(What to work on) Lay out the part of the entries that opens with the line containing "How do I perform: Open the IPv6" and closes with the line containing "coord(863,855)" as a Markdown table with two columns, Row and Entry line. Give each line its own numbered row and leave out blank lines.
══ Data shown
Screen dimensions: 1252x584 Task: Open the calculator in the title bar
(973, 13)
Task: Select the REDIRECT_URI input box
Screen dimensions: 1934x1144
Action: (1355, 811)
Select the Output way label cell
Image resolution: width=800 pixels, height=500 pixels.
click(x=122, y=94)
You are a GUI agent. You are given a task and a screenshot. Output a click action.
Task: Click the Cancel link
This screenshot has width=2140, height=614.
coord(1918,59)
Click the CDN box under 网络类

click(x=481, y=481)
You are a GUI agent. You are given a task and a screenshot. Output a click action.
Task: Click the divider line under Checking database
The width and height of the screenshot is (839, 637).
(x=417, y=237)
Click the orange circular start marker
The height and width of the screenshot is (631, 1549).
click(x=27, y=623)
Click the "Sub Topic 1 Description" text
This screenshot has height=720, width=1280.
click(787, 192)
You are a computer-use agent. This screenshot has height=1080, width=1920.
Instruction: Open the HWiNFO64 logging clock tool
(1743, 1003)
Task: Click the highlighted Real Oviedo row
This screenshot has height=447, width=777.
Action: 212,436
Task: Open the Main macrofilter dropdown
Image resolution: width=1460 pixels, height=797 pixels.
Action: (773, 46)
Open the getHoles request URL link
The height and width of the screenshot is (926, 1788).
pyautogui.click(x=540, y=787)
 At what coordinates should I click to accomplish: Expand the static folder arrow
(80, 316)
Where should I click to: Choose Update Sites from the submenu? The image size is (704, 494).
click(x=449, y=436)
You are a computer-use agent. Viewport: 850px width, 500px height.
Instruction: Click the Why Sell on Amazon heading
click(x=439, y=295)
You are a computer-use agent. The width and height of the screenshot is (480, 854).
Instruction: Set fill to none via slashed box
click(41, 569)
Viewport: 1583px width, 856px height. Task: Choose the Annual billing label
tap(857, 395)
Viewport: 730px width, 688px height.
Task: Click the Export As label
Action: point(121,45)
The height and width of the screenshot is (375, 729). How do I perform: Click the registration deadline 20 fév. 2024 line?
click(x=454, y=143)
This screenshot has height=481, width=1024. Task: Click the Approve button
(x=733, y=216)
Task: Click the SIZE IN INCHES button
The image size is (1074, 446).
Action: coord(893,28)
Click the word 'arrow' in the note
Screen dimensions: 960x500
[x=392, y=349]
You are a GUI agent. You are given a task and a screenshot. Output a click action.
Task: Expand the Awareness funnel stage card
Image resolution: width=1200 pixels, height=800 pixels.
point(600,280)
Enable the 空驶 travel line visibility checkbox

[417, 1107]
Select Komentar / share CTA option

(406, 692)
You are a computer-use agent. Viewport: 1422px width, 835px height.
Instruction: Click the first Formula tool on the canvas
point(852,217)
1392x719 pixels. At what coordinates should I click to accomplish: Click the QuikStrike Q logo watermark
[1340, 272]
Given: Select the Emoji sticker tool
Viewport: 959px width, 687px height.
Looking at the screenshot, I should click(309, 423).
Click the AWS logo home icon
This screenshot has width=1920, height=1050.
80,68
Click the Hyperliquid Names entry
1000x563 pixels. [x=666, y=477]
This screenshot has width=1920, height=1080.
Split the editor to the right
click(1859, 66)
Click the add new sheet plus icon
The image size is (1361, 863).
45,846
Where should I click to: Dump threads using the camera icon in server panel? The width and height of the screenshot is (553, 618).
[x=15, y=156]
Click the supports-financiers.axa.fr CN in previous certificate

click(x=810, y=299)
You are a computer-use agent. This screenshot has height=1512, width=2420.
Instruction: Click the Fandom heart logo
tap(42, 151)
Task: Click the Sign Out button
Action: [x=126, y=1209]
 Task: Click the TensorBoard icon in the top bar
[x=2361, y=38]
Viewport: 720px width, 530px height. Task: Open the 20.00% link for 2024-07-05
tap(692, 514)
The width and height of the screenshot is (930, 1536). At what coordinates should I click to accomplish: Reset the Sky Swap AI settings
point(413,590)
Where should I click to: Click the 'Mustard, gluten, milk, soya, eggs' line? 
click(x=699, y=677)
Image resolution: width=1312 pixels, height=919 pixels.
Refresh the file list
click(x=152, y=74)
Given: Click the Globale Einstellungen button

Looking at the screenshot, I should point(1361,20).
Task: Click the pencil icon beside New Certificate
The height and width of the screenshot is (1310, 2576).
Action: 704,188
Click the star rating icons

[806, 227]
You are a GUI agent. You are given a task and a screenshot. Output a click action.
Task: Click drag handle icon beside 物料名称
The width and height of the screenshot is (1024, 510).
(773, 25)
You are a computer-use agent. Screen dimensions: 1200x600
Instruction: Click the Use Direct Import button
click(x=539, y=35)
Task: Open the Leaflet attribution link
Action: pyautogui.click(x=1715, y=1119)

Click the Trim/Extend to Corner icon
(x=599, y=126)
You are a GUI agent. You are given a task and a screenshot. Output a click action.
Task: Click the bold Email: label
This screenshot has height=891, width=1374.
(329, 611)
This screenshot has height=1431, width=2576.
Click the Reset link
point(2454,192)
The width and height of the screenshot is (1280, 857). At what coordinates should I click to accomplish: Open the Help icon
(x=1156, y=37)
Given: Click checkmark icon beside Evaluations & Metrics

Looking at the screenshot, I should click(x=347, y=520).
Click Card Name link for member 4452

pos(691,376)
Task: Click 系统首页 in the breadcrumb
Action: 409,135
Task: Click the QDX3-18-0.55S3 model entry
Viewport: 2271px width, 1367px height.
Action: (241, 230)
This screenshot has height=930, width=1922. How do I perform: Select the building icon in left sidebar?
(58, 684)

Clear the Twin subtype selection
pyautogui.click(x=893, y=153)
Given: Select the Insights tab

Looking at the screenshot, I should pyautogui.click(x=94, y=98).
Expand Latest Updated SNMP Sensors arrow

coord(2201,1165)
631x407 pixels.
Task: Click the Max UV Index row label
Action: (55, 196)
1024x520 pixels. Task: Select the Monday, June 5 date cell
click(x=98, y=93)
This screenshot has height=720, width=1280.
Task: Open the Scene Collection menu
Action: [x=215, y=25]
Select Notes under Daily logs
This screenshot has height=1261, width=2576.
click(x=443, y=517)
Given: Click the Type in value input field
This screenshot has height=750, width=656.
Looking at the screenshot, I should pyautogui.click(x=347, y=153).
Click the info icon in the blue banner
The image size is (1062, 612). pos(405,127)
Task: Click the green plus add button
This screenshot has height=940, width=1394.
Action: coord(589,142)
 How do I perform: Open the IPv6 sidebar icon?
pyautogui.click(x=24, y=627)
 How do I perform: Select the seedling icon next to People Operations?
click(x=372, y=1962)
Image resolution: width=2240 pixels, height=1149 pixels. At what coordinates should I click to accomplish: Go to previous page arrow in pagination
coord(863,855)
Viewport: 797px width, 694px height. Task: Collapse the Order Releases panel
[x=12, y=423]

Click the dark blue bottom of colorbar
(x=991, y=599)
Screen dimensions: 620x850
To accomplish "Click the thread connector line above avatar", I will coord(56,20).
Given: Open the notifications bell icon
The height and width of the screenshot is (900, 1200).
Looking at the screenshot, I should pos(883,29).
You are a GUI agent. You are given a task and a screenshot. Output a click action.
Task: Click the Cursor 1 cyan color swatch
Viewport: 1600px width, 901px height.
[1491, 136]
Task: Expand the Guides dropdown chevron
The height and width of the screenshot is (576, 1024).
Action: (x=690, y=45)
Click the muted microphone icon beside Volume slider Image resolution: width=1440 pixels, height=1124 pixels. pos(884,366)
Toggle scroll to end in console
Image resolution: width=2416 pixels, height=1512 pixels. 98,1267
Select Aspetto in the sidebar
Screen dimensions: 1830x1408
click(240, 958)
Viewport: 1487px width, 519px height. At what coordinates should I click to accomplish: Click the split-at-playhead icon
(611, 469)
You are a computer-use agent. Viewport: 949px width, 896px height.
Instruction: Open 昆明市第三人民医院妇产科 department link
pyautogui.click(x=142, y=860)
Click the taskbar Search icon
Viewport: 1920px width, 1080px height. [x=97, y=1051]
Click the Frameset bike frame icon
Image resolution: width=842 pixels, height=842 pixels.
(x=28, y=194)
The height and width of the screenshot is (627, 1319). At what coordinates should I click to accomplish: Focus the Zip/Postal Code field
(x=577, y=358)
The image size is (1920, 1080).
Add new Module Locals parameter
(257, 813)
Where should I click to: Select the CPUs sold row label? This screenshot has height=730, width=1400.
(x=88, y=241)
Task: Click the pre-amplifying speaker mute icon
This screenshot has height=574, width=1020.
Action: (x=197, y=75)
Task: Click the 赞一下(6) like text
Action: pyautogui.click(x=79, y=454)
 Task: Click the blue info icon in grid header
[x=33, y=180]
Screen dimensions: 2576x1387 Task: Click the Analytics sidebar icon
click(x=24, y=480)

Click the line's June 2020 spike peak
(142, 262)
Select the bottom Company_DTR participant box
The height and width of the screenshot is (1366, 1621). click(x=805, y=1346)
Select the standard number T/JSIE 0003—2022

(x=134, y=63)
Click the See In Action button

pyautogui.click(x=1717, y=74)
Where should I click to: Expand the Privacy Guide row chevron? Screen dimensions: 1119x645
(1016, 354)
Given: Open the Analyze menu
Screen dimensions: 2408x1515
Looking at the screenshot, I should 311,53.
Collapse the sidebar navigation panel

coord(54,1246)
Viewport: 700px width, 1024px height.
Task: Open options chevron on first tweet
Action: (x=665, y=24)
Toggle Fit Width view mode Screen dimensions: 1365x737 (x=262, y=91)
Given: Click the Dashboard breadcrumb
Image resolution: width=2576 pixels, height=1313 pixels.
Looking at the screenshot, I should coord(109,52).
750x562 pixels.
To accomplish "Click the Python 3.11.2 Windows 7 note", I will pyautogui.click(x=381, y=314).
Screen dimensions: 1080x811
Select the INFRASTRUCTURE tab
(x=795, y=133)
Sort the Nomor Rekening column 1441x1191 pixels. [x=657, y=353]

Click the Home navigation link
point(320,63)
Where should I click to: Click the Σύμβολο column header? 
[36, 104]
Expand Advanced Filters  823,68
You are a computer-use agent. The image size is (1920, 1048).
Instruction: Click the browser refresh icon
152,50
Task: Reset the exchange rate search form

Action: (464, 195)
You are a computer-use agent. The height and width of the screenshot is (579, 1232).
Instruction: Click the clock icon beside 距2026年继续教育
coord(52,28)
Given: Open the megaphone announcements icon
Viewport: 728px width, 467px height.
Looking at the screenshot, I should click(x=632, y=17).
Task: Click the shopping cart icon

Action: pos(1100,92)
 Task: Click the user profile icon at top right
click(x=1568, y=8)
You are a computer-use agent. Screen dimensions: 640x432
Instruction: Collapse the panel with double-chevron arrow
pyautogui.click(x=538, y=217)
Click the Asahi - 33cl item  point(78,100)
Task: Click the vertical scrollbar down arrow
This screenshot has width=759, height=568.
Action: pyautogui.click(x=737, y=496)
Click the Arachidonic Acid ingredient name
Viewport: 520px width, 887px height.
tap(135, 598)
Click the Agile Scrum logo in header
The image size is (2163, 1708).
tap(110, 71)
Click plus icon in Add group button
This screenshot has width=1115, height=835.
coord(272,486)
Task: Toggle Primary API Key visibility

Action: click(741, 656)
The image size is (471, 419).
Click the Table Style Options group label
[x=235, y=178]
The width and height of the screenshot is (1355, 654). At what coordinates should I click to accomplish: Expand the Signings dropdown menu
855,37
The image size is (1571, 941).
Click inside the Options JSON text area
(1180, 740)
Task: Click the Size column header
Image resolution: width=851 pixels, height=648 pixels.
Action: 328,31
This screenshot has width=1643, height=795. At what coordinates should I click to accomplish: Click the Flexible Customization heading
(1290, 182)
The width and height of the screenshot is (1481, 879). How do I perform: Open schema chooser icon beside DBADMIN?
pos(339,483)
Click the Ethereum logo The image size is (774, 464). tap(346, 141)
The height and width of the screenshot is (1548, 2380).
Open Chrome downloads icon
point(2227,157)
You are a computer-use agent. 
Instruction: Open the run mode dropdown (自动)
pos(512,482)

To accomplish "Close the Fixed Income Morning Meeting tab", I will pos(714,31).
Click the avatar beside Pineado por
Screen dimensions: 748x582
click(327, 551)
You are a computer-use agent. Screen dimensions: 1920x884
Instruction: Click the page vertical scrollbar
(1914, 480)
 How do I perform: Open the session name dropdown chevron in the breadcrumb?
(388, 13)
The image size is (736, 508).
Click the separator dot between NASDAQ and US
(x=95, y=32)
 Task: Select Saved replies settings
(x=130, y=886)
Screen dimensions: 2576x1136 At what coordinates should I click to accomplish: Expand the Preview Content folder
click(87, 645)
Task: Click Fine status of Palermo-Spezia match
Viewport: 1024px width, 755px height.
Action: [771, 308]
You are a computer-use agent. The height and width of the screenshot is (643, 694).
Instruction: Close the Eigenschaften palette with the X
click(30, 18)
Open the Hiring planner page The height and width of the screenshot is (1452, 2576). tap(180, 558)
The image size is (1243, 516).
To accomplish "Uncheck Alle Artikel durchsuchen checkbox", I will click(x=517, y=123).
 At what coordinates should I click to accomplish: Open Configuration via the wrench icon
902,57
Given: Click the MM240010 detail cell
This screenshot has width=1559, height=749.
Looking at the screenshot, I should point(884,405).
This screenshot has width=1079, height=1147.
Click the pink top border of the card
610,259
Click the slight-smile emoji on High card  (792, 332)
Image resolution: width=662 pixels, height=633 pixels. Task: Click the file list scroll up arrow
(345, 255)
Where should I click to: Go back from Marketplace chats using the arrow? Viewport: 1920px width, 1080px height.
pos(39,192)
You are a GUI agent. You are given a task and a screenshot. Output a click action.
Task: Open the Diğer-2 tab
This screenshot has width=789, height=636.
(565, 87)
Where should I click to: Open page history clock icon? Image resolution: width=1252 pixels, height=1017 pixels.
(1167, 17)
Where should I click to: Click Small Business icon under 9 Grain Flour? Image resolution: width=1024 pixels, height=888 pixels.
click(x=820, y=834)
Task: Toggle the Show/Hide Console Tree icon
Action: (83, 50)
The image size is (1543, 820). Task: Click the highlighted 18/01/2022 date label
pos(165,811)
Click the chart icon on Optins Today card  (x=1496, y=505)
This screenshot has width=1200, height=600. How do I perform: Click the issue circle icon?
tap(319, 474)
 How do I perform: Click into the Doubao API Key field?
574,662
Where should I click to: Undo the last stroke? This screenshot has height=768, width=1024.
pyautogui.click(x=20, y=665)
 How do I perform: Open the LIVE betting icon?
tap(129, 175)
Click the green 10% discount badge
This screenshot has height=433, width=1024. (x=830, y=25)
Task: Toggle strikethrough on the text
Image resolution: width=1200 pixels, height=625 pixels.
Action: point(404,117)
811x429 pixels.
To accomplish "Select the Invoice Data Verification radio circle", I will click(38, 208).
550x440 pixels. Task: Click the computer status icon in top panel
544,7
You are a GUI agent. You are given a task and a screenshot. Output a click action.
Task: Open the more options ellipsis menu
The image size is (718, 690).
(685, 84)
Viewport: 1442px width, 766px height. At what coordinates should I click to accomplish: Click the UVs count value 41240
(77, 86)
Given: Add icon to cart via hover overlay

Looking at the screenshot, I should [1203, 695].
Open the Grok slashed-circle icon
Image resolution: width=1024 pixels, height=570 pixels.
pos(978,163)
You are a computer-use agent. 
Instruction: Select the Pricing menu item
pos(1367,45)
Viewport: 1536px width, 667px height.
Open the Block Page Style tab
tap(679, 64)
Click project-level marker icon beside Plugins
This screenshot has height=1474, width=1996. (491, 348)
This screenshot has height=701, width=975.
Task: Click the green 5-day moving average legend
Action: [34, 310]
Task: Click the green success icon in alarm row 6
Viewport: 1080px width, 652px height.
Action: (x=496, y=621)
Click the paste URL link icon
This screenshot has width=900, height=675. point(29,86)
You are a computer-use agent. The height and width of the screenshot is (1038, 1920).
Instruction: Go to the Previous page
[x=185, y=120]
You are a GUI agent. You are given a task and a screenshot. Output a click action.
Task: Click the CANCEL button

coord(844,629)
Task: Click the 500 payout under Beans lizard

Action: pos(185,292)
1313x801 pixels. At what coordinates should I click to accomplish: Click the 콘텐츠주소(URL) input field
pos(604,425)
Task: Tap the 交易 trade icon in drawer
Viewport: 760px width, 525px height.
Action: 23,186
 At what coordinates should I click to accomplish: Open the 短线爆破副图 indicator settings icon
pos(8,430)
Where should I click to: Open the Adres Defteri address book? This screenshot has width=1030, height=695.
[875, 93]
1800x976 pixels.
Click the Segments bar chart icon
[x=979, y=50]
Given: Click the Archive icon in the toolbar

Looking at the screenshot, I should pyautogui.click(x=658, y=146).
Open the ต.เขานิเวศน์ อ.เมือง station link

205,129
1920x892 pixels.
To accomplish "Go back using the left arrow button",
════
(Final result)
| Row | Entry line |
|---|---|
| 1 |  How do I perform: Open the IPv6 sidebar icon? |
| 2 | pyautogui.click(x=24, y=627) |
| 3 |  How do I perform: Select the seedling icon next to People Operations? |
| 4 | click(x=372, y=1962) |
| 5 | Image resolution: width=2240 pixels, height=1149 pixels. At what coordinates should I click to accomplish: Go to previous page arrow in pagination |
| 6 | coord(863,855) |